Supreme Court of Idaho

April 28, 2017

SHAMMIE L. FISHER, Plaintiff-Appellant,
v.
GARRISON PROPERTY AND CASUALTY INSURANCE COMPANY, Defendant-Respondent.

         2017 Opinion No. 39

         Appeal from the District Court of the Fourth Judicial District of the State of Idaho, in and for Ada County. Hon. Patrick H. Owen, District Judge.

         The judgment of the district court is vacated.

          James G. Reid, Kaufman Reid, PLLC, Boise, argued for appellant.

          Jeffrey A. Thomson, Elam & Burke, P.A., Boise, argued for respondent.

          EISMANN, JUSTICE.

         This is an appeal out of Ada County from a judgment dismissing the Plaintiff's action seeking to recover under an insurance policy for the loss of her house caused when a renter, who had an option to purchase the house, demolished it. The district court held that coverage for such loss was excluded under the policy. We vacate the judgment of the district court and remand this case for further proceedings that are consistent with this opinion.

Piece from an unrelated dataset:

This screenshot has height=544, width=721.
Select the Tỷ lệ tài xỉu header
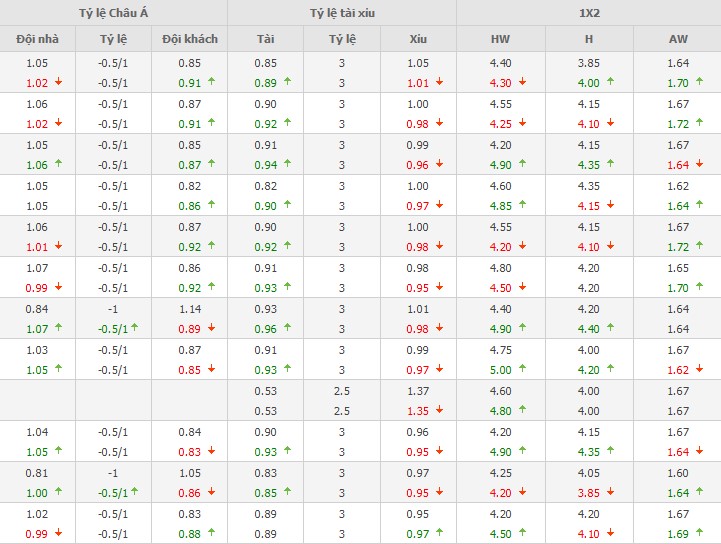click(341, 12)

         I. Factual Background.

         The Plaintiff, Shammie L. Fisher, was the owner of a house located at 2510 N. 34th Street in Boise. It was a single-story building that had been built in 1965 and contained 1152 square feet with an attached one-car garage. She purchased a policy of insurance covering the house from the Defendant, Garrison Property and Casualty Insurance Company. The policy period was from March 8, 2012, to March 8, 2013, and she renewed the policy for the period from March 8, 2013, to March 8, 2014.

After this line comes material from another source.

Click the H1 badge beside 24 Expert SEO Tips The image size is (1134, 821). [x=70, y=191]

         The Plaintiff married and decided to sell her house. She entered into a "Real Estate Purchase and Sale Agreement" ("Purchase Agreement") dated January 23, 2012, with Ron Reynoso. The Purchase Agreement provided that Mr. Reynoso would purchase the property for $153, 000; that the purchase was contingent upon him obtaining financing; that he intended to occupy the property as his primary residence; that the closing would occur no later than March 31, 2013; that Mr. Reynoso would lease the property from March 15, 2012, until March 31, 2013; and that if the he was unable to close before March 31, 2013, the Plaintiff would extend the lease on a month-to-month basis for a period up to September 1, 2013. The Purchase Agreement also included a provision stating: "Buyer intends to make certain improvements to the property upon possession, with the intent to sell the property for a profit which might be prior to the end of the lease period. The buyer is required to give a monthly update for plans/upgrades."

         In conjunction with the Purchase Agreement, the Plaintiff and Mr. Reynoso entered into a "Rental Agreement" also dated January 23, 2012. It stated that the move-in date was March 1, 2012, although an addendum to the Purchase Agreement changed the lease start date to March 15, 2012, with the rent prorated accordingly. The Rental Agreement stated that the Plaintiff was obligated to rent the property for a minimum term ending on March 31, 2013 and that "Tenant shall return said premises to Owner is as good condition as when received, reasonable wear and tear excepted."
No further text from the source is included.